Déjà candidat sous l’étiquette « les Femmes et les enfants d’abord puis aux législatives 2012 sous la bannière du Parti Pirate, JLW n’exclut pas de venir bousculer la partie de cartes municipale en 2014. Les jeux, il s’y connaît, Old School a créé son propre Mistigri. Et des idées il en a. « Refuser la piétonnisation de la rue de l’Arsenal est une erreur, avoir fermé la maison des artistes de la rue de Thann aussi, faire un rond-point à 2 m€ à l’écluse de Riedisheim et dire qu’il n’y a pas d’argent pour l’extension du tram, je ne suis pas d’accord ».

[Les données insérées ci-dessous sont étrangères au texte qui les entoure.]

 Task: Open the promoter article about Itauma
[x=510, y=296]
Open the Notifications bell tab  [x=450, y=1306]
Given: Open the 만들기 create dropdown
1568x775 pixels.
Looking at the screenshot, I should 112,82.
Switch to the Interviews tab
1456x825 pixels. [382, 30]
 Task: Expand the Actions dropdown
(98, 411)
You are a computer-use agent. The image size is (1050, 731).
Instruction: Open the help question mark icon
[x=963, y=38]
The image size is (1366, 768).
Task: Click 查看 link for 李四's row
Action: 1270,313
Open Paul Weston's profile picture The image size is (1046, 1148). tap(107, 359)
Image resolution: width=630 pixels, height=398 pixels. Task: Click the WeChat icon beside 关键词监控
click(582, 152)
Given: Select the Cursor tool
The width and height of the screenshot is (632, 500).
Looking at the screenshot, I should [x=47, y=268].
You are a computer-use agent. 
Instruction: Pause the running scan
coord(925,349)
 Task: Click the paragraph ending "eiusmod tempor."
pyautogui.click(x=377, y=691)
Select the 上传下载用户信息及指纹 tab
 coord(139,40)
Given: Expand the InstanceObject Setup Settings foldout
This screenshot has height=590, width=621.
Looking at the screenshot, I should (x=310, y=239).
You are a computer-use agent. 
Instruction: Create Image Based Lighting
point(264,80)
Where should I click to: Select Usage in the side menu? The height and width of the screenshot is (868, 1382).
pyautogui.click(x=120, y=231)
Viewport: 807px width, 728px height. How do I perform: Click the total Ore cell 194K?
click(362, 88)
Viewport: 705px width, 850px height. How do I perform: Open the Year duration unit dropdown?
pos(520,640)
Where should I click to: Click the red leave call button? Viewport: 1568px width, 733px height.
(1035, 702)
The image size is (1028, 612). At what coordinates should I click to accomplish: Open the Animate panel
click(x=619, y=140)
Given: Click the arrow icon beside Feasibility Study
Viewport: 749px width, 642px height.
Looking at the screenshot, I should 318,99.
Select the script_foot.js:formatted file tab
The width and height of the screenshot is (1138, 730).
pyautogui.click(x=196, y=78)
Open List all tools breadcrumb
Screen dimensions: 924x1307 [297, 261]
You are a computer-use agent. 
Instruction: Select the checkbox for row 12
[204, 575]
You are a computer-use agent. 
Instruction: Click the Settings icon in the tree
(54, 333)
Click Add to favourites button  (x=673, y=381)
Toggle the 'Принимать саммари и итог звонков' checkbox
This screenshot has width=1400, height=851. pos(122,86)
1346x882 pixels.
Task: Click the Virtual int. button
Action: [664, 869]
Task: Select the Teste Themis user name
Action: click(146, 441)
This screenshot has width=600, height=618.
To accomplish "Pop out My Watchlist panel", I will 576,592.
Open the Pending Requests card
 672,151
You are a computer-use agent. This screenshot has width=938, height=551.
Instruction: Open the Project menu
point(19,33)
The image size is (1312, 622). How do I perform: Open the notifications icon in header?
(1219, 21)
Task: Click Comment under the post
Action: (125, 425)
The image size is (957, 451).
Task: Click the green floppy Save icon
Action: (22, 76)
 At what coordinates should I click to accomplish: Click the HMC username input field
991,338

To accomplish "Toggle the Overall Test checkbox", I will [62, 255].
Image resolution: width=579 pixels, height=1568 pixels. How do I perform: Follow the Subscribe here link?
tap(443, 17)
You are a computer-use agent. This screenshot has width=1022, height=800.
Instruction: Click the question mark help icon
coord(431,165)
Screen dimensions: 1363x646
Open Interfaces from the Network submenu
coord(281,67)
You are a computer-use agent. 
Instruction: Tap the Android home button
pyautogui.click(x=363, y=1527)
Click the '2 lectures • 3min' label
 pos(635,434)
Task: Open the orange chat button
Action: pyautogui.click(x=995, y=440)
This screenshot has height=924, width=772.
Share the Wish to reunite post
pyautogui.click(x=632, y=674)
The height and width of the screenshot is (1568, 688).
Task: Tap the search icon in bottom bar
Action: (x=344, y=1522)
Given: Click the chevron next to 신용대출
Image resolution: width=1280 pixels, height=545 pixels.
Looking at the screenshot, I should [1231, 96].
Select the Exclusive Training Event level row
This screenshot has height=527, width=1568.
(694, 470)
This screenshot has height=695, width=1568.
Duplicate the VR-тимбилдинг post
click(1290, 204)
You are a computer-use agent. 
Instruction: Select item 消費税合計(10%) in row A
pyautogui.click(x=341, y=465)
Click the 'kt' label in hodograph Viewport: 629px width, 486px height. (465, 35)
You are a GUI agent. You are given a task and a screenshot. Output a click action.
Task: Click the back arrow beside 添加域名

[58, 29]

Finalement ce qui l’intéresse, c’est de changer le monde. « Je ne vois pas ce qui peut faire avancer autant que ça, c’est la seule chose intéressante sur Terre dans sa vie professionnelle et associative ». Et changer le monde, ça commence par Mulhouse.

Grégoire Gauchet • DNA du 9 février 2013 • www.dna.fr

Du «Fabrique toi-même ta salle de concert» au «Comment créer sa radio associative», le kit Jean-Luc Wertenschlag, adepte du « Faites-le vous-même », vu par son ami et compagnon de route, le dessinateur Joan.